Re: [PATCH 1/2] KVM: fix cache stale memslot info with correct mmio generation number
From: Paolo Bonzini <pbonzini@redhat.com>
Date: 2014-08-18 18:47:45
Also in:
kvm, lkml
Il 18/08/2014 18:35, Xiao Guangrong ha scritto:
Hi Paolo, Thank you to review the patch! On Aug 18, 2014, at 9:57 PM, Paolo Bonzini [off-list ref] wrote:quoted
Il 14/08/2014 09:01, Xiao Guangrong ha scritto:quoted
- update_memslots(slots, new, kvm->memslots->generation); + /* ensure generation number is always increased. */ + slots->generation = old_memslots->generation; + update_memslots(slots, new); rcu_assign_pointer(kvm->memslots, slots); synchronize_srcu_expedited(&kvm->srcu); + slots->generation++;I don't trust my brain enough to review this patch.Sorry to make you confused. I should expain it more clearly.

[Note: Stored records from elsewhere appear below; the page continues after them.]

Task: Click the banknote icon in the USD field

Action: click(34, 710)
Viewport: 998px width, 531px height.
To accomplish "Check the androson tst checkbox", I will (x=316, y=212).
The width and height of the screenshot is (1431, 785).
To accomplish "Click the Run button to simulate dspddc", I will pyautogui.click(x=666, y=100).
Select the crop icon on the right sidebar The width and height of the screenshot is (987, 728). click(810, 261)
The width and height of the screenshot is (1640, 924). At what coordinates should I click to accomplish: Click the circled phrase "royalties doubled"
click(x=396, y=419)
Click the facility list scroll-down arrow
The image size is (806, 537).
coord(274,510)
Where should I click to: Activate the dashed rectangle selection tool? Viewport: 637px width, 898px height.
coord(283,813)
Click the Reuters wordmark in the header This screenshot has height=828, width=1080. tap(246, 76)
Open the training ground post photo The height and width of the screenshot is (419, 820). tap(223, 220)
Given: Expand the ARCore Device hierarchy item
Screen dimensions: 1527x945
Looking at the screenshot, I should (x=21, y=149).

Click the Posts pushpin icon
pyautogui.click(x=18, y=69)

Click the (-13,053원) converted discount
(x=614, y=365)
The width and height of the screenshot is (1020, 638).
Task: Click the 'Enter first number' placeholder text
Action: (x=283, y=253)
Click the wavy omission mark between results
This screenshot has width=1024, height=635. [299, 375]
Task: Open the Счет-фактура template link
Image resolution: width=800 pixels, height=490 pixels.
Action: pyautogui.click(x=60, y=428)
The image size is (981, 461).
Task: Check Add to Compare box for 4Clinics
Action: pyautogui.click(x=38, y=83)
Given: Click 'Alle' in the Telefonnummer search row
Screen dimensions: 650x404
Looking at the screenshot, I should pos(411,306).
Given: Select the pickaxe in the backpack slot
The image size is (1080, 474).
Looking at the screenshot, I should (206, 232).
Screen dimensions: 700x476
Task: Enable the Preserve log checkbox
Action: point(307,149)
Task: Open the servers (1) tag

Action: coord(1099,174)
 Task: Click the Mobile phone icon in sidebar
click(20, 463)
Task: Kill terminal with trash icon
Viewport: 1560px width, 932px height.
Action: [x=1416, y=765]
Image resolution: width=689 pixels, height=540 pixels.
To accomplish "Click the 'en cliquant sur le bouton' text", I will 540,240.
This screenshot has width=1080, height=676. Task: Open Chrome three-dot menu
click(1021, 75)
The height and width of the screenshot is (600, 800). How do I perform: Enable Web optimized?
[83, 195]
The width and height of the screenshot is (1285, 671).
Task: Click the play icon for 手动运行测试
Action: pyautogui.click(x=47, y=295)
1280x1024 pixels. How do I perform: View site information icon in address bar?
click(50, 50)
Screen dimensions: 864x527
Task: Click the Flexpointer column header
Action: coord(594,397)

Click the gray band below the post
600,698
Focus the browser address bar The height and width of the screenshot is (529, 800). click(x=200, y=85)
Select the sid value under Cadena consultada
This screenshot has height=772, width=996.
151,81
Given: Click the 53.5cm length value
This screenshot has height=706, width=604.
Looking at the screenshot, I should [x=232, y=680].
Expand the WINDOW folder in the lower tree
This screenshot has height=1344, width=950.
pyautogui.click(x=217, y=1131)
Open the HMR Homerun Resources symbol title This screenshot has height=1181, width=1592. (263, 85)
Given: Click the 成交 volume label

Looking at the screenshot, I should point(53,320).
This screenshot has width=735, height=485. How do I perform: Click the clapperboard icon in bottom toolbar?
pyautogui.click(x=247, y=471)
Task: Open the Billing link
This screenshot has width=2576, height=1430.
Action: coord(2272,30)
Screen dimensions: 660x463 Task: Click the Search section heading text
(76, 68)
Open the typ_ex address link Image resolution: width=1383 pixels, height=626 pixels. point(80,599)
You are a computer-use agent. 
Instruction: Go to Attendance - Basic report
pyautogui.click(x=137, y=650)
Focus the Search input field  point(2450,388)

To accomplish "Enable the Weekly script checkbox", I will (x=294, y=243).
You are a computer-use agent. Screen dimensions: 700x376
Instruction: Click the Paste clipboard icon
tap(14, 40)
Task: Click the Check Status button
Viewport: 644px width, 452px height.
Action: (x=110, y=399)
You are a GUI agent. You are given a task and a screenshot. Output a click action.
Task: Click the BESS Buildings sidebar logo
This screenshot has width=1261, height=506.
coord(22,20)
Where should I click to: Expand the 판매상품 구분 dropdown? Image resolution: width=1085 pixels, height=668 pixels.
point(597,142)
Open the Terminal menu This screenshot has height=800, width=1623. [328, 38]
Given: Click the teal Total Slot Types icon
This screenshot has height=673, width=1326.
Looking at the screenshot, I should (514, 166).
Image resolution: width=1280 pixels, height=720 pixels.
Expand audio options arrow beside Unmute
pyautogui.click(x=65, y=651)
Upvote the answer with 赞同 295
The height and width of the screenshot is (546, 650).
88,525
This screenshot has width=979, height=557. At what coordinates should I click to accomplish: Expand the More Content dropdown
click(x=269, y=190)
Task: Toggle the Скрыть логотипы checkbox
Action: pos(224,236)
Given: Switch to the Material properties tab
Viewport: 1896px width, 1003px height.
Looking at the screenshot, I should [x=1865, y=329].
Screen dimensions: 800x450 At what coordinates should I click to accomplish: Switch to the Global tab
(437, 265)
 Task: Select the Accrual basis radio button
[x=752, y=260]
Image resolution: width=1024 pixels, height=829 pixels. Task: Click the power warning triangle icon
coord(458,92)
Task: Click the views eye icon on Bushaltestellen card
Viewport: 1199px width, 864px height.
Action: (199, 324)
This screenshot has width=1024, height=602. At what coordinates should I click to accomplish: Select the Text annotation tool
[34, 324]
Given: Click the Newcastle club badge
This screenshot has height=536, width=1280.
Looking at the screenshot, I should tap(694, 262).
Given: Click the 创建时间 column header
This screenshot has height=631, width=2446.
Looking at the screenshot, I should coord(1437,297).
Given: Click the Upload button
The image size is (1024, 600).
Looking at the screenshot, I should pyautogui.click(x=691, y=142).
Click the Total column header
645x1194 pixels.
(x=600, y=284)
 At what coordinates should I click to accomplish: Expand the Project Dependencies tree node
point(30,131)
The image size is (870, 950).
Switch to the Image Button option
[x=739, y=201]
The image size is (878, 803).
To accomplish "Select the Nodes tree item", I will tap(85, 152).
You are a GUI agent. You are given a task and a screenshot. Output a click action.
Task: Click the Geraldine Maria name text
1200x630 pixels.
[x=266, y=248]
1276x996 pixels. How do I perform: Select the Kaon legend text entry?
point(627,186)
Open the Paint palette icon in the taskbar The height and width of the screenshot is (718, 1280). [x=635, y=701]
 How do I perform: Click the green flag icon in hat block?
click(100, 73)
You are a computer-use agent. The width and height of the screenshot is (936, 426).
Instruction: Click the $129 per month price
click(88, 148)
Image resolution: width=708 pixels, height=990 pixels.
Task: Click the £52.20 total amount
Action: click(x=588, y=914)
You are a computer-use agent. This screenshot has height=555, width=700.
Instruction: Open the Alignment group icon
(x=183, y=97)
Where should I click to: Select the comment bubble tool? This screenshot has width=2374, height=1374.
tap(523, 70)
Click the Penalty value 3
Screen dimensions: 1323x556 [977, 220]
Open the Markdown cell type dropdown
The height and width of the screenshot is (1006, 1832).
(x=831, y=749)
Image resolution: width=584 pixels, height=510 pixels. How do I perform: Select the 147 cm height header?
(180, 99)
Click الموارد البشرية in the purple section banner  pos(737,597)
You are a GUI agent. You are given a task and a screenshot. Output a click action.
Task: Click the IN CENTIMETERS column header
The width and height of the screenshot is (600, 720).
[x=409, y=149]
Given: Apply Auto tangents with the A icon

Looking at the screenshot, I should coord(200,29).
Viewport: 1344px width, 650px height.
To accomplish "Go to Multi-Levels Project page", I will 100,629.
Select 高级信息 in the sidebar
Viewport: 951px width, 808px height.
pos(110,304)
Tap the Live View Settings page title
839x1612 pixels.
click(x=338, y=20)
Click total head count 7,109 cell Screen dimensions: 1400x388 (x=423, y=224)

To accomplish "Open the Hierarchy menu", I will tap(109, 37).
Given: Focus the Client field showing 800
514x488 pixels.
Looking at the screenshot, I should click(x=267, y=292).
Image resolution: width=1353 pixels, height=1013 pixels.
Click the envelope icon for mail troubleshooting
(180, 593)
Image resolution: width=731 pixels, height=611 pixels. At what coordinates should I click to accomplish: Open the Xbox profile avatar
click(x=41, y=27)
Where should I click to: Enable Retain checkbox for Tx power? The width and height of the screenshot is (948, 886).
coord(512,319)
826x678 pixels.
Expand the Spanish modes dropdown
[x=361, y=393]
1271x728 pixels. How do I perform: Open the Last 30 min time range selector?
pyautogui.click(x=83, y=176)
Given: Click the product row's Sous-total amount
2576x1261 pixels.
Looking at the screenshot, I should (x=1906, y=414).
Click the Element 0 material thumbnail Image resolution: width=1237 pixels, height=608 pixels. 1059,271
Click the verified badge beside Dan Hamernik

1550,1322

Don't worry, it's not your fault. :)
quoted
kvm_current_mmio_generation seems like a very bad (race-prone) API. One patch I trust myself reviewing would change a bunch of functions in kvm_main.c to take a memslots struct. This would make it easy to respect the hard and fast rule of not dereferencing the same pointer twice. But it would be a tedious change.kvm_set_memory_region is the only place updating memslot and kvm_current_mmio_generation accesses memslot by rcu-dereference, i do not know why other places need to take into account.
The race occurs because gfn_to_pfn_many_atomic or some other function has already used kvm_memslots(). Calling kvm_memslots() twice is the root cause the bug.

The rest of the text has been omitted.